Friday's quarterfinal, against Virginia's Whitney Neuhauser was relatively even until the 8th hole. 'The 8th was the key point of the match,' says Mozo. 'It's a par 5, so I almost reached it in two. But she hit into the trees, and then didn't have a chance to hit (the green) in three... so she gave me the hole.'
On the 9th hole, Mozo, now two up, knew she 'had to go for it.' Hitting her drive into a fairway bunker 180 yards from the pin, Mozo was forced to carry the ball between two more large bunkers guarding either side of the green, and then let it 'release and roll. It was a really tough bunker shot, with the (location of the) pin.' Fairway wood in hand, she stepped into the bunker and tried a shot she'd never hit before. 'Who taught you that?' asked USC Head Coach Andrea Gaston, following in the gallery. 'I don't know,' Mozo said later, 'It was a miracle.'
The magic, or the miracle, left her with a 40 foot birdie putt, which she subsequently made, fist pump and all, to increase her lead. She never looked back, consecutively winning holes 11, 12 and 13 to clinch her seat in the semifinals.
Her bid for Sunday's final round was thwarted after losing 4 of the first 6 holes during Saturday's semifinal match. She came back, winning holes 7 and 8 with a par and a birdie respectively, but her putter lacked the magic of the past week. 'I knew it was going to be a really hard match because Azahara is playing awesome,' Mozo said. 'She missed on a few holes, and I missed after her, which is really bad.'
In spite of impressive and inventive shot making, including using a putter on the 15th hole to chip from under a tree, Mozo's bid for Sunday's final pairing was denied.

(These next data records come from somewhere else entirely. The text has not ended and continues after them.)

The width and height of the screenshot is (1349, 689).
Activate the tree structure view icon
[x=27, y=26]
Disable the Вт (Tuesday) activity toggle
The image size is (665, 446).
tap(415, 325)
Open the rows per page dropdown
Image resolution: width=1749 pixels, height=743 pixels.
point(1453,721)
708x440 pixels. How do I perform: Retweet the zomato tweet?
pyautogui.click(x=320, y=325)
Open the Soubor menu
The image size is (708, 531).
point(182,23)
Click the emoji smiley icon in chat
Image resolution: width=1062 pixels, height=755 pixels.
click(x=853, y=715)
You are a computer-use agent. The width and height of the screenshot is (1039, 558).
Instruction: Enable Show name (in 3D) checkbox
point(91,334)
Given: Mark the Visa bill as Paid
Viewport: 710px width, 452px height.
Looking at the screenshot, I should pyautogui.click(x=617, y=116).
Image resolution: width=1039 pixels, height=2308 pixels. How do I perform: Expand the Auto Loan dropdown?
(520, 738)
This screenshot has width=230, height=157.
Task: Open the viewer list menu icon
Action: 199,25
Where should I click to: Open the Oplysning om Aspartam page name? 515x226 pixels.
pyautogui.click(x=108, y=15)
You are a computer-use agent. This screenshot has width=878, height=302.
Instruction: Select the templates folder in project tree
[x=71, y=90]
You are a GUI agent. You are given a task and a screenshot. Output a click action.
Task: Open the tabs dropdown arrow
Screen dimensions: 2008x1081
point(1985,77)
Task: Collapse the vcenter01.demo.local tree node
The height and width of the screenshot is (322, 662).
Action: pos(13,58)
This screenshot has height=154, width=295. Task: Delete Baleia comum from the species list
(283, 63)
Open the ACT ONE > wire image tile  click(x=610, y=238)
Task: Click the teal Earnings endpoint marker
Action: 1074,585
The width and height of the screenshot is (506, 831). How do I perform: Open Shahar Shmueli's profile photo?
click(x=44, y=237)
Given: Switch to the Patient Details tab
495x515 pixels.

Gaston describes the accomplished golfer as the 'total package. She has a great personality. She is so vivacious, and loquacious... she is everything.' Particularly important for creating the team concept within an individual sport is Mozo's ability to stay positive and bring laughter to her teammates. 'She looks forward to every day,' says Gaston.
Mozo doesn't know where the magic comes from, and she doesn't know how long it will last, but for now, the rising junior will chase her dreams of championships and making putts. 'The sky is the limit' says Gaston of Mozo's future, 'She certainly possesses the talent.
Other Trojans who played in the Amateur were sophomore Lizette Salas (who lost to eventual champion Amanda Blumenherst in the first round of match play), incoming freshman Jennifer Song, junior Caroline Kim, outgoing senior Paola Moreno. All advanced out of stroke play to play in the match play portion of the championship.
One of sixteen national championships conducted by the United States Golf Association, the US Women's Amateur is open to any female amateur who holds a 5.4 or lower USGA handicap. The talented field of 156 players was filled with USGA Champions, National team members, collegiate veterans, and junior prodigies from 960 competitors.